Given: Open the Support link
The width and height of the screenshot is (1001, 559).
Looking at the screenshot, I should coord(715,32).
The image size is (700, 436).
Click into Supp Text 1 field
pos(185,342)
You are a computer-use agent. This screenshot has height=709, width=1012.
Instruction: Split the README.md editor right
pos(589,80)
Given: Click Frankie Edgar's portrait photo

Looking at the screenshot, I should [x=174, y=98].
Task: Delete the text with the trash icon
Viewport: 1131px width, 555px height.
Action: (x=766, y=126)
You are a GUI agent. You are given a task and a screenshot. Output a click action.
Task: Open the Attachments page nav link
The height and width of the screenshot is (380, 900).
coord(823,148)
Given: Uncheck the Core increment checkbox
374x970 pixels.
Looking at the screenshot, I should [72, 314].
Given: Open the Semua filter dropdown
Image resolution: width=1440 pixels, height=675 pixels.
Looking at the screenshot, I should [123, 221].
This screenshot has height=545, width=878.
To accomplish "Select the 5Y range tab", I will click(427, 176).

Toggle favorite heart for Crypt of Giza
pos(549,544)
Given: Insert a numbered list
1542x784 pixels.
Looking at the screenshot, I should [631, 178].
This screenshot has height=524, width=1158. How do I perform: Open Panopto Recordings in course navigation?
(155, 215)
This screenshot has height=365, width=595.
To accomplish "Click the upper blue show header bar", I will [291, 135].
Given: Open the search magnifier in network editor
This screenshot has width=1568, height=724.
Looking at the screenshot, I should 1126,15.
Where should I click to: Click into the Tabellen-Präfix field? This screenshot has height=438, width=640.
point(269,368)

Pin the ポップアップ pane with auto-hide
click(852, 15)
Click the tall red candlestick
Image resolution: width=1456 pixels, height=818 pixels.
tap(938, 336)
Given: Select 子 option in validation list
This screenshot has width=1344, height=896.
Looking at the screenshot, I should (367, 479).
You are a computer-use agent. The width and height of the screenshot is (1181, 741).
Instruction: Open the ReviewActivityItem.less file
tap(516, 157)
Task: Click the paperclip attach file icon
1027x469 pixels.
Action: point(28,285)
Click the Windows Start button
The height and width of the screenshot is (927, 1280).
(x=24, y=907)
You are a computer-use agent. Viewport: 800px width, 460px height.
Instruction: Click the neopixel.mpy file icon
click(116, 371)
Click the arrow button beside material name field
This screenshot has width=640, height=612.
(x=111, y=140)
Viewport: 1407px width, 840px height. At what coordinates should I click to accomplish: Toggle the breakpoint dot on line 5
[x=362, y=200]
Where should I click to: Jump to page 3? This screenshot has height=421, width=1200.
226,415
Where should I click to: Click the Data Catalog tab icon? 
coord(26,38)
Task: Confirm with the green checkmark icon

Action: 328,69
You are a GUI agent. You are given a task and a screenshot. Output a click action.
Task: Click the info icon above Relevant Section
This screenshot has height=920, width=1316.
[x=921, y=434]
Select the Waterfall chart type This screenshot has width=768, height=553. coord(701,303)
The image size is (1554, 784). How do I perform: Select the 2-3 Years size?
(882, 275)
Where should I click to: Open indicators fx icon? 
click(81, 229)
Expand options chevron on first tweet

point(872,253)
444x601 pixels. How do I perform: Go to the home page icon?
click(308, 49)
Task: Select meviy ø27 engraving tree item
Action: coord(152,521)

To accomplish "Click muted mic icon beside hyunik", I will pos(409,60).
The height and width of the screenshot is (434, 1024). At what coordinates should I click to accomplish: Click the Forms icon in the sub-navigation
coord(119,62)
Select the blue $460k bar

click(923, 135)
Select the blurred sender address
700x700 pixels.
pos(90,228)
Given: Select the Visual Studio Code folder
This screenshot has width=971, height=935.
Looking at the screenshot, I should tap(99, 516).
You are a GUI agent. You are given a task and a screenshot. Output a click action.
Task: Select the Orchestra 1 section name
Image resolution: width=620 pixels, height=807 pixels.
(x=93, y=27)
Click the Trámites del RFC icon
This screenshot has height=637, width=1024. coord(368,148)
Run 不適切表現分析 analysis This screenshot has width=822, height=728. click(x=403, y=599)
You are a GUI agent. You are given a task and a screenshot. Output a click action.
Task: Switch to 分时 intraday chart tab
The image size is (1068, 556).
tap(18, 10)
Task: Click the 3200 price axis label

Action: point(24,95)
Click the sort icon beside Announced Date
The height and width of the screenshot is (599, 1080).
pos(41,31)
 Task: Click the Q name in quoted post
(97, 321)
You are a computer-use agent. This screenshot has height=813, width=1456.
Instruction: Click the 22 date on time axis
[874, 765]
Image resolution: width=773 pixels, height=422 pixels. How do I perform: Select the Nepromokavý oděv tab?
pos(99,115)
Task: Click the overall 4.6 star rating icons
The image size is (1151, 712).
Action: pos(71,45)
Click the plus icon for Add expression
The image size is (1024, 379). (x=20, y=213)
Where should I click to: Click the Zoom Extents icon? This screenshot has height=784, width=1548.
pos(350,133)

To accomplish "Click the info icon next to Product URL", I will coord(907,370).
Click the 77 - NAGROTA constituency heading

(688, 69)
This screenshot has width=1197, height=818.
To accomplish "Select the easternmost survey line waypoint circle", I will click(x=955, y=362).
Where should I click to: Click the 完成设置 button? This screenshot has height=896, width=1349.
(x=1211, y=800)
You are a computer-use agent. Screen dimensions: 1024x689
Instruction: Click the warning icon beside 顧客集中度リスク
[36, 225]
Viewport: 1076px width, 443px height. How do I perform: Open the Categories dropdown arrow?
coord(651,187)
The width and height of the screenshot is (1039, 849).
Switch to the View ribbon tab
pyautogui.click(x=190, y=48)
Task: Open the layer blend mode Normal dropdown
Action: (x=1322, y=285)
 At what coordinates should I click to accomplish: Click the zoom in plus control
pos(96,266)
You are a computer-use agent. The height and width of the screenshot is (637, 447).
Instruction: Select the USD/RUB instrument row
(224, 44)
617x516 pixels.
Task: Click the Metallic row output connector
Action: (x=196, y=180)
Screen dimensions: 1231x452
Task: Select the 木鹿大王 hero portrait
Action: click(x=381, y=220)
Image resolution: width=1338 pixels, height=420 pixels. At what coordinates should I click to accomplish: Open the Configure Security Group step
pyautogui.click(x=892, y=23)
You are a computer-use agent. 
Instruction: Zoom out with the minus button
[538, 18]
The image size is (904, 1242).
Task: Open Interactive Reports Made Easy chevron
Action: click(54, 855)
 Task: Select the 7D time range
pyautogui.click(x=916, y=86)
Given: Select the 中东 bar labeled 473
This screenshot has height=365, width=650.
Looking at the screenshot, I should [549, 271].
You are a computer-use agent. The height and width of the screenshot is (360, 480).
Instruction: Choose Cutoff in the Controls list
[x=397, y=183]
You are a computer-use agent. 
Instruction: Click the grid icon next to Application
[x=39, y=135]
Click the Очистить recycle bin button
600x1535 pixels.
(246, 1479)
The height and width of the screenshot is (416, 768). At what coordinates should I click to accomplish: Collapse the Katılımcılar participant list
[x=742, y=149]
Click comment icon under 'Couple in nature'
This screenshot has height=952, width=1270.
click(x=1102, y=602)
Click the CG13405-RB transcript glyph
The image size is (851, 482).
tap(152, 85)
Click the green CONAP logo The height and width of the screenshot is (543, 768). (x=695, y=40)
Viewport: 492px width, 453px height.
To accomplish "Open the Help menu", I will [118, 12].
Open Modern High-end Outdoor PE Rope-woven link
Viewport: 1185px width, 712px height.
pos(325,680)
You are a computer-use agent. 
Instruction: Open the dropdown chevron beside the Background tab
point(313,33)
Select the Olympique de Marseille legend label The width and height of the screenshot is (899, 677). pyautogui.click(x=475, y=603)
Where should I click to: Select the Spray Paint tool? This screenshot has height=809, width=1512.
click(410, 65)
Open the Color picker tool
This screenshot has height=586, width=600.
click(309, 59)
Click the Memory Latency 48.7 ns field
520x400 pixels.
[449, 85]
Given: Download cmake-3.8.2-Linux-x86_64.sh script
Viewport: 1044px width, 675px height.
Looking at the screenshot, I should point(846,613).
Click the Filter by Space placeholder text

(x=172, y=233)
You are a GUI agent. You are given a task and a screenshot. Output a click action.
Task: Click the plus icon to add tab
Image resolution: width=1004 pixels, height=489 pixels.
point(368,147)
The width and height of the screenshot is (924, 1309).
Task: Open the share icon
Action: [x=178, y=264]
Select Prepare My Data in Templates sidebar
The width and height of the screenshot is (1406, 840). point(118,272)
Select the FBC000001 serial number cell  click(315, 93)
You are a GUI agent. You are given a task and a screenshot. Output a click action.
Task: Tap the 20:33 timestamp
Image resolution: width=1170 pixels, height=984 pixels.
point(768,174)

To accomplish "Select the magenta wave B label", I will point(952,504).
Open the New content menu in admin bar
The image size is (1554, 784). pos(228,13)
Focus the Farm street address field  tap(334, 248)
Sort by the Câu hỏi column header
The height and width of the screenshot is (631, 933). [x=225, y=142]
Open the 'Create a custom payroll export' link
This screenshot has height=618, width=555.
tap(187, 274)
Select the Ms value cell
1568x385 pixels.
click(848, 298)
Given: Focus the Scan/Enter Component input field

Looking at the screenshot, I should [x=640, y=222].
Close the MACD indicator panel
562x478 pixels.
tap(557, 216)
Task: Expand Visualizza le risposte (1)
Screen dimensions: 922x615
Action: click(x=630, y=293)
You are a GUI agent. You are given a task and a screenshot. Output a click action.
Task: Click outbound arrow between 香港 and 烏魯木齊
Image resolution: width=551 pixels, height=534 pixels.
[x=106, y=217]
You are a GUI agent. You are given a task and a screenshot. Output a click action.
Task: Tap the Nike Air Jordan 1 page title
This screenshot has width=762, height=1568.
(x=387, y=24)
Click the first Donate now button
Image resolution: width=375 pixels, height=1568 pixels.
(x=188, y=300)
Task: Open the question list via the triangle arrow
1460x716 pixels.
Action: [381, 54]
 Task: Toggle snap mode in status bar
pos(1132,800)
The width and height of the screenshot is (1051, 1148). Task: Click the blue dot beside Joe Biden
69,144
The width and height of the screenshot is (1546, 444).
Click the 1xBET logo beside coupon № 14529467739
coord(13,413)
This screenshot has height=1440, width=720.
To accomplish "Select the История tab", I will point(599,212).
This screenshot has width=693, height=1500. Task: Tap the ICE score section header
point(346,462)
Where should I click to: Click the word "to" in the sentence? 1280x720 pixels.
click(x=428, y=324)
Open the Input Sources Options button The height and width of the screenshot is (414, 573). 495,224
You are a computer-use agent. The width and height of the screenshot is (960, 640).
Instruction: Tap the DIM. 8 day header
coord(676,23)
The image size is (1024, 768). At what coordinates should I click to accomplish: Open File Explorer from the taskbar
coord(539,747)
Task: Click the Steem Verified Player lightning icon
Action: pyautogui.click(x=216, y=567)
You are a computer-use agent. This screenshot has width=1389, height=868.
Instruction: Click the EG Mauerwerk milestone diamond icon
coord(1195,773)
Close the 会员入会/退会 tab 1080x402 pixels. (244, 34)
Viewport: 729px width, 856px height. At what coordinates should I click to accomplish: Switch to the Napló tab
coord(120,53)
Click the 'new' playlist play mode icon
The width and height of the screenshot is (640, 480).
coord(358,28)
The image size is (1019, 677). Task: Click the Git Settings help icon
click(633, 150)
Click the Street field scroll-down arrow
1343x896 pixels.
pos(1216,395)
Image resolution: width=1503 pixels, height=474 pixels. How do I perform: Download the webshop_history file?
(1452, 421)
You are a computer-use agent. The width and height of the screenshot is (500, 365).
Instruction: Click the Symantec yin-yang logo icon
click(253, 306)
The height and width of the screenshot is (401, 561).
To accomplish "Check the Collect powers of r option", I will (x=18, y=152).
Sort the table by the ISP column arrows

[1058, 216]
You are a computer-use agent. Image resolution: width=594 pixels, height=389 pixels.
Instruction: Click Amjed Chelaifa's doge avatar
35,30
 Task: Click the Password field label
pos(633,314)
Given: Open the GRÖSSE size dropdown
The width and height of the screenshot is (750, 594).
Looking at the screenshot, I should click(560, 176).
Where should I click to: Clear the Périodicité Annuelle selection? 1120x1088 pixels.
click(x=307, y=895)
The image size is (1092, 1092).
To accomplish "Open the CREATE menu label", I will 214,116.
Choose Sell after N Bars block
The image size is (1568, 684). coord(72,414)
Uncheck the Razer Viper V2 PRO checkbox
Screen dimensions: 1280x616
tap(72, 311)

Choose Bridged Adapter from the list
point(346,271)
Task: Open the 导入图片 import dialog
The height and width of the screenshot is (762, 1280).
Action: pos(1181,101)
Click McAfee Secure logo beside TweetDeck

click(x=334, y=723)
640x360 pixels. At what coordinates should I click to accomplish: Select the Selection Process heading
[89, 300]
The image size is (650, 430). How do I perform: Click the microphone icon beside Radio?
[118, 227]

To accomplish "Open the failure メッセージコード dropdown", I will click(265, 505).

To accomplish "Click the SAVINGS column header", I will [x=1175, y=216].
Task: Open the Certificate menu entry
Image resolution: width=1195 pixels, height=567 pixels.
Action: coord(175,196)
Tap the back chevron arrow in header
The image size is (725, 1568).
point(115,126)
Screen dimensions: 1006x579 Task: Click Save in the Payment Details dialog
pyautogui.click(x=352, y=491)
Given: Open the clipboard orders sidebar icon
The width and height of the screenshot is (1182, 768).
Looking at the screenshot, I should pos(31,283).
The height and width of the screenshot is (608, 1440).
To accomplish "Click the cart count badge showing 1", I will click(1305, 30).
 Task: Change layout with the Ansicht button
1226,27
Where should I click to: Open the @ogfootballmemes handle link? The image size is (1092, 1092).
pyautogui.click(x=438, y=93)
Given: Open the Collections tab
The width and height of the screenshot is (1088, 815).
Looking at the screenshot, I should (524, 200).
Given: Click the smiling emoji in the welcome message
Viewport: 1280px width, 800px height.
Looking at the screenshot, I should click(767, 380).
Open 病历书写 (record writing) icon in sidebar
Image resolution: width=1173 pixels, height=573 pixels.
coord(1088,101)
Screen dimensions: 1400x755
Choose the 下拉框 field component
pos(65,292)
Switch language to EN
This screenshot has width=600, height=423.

================================

▸ **TASK REQUIREMENTS**
Give only the number of lines above holding "checkbox".

▸ **WRITTEN REPLY**
2